= Assignment =
From the entries below, copy exactly the lines from the one that contains "868x488 pixels." through the one that contains "Task: Uncheck the AI Content Disclosed tag", both included, and only those.

= Information =
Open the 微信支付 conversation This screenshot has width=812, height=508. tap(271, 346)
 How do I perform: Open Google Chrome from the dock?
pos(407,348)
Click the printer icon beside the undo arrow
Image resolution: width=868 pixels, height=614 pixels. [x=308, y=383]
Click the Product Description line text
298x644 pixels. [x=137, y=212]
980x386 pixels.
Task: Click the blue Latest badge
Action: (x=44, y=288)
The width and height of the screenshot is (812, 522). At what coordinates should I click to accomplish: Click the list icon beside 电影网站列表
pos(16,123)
...
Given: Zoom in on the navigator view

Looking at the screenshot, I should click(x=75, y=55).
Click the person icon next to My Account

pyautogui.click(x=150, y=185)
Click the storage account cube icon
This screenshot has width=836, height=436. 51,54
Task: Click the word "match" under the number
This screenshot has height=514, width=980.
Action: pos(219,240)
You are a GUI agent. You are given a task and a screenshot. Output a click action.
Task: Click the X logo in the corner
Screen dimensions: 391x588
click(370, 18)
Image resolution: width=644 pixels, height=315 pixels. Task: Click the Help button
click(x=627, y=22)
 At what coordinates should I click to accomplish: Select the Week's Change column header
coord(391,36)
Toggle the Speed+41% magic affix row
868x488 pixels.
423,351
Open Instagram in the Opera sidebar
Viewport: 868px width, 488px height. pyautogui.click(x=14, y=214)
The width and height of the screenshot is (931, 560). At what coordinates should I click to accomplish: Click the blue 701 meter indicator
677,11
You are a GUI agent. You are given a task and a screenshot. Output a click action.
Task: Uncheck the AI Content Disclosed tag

= Reply =
868x488 pixels.
423,351
Open Instagram in the Opera sidebar
Viewport: 868px width, 488px height. pyautogui.click(x=14, y=214)
The width and height of the screenshot is (931, 560). At what coordinates should I click to accomplish: Click the blue 701 meter indicator
677,11
You are a GUI agent. You are given a task and a screenshot. Output a click action.
Task: Uncheck the AI Content Disclosed tag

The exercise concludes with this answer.